Over the past few days, several prominent Indian comedians have been called out on social media for casteist jokes they have made in the past. Some people have asked why they are being criticised for routines that were performed several years ago. Their defenders say that these comedians have evolved since then and discarded the regressive attitudes that underpin their jokes.

This lack of empathy is a result of the privileged isolation upper-caste Hindus like me have been bestowed with.

There is a difference in joking about the powerful and the powerless.

When we joke about the corruption or immorality of politicians, we are “punching up”. The target of our comedy is someone more powerful than us. In a world where the scales are forever tilted towards the one percent, comedy routines of this sort restore the balance in our culture. They are also an effective way of holding our leaders accountable.

On the other hand, when people make casteist, sexist or Islamaphobic jokes, they are “punching down”. The subjects of these jokes might be incompetent in their own way – be they politicians who exploit their popularity, doctors who seem less than competent or religious fanatics who use dogma to instigate violence.

The problem arises when their incompetence is linked with their larger social identities as members of groups that have traditionally been marginalised. Men joking about their wife’s driving might seem funny if viewed in isolation. But if this premise is linked to their spouse’s gender and becomes a generalisation about all women drivers, it forms the basis of every misogynistic WhatsApp forward ever.

Similarly, it is not merely distasteful but downright dangerous for savarna men to make jokes targetting people from bahujan groups and the reservation system put into place to rectify the centuries of oppression faced by members of marginalised groups.

‘Offensiveness’ as a measure of comedic worth

There has been a counterargument that the more offensive a joke is, the more truthful it is. Both this line of logic – and the people who are employing it in the defence of immature comments – are symptoms of the problem at hand.

English comedian Ricky Gervais routinely makes fun of religious people in his stand-up routines. He is considered to be one of the funniest comedians in the world, as well as one of the most offensive ones. But he is an essential case study when it comes to distinguishing between “punching up” and “punching down”. For Gervais, it’s always about dismantling privilege.

Traditional religious orders have been oppressors for centuries. He makes fun of both the powerful and the powerless who are engaged in a theologically-approved system of exploitation. Yet, it is not the people he critiques. His work as a comedian is so powerful because he punches up to these systems of oppression lording over everything else in society.
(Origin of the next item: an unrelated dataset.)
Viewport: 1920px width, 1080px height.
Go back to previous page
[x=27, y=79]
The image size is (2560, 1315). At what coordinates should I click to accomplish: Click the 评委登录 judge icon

On the other hand, if an Indian comedian makes fun of Muslims for the way they dress, it is simply a crude mode of ridiculing the oppressed.

I am an atheist myself, and have strong views about orthodox religion. But if I “punch down” and criticise the way a religious woman dresses, it would be demeaning to both my comedy and the subject of my jokes.

Rather, addressing the power structures that might compel her to dress a certain way even if she does not want to would be the source of more powerful art – funny, respectful and empathetic art. Offensive to some, for sure, but offensive in the right ways.

Our visceral responses serve as a lesson

Every time we might be on the verge of laughing at a joke that makes fun of reservation or ridicules the educational qualifications of someone from a marginalised group, we must examine our own biases.

The caste system has been ingrained into India’s psyche. Legislation at the time of Independence abolished untouchability on paper, but it also gave the privileged people of the country a free pass to live without questioning the historical cost of optimising society for a select few like us.

The current system put in place for the oppressed classes and for women is inadequate. But the architect of our Constitution, BR Ambedkar, was right – upliftment within the system cannot come without change outside it.

This spate of criticism of casteist comedy acts serves as a reminder of why we need more representation from members of oppressed groups, in both comedy and the rest of the public sphere. The world of art cannot grow in isolation from the conditions of general society, which have been attuned towards ridiculing virtually unrepresented segments of India.

It is the right of the oppressed – and the duty of the privileged – to acknowledge the systems put in place by our ancestors. For those who have the ability, it is essential to break down the stagnation of upward mobility our middle-class privilege has caused.

Only then, after all, will there come a time when the oppressed get to be on stage and joke about their own stories.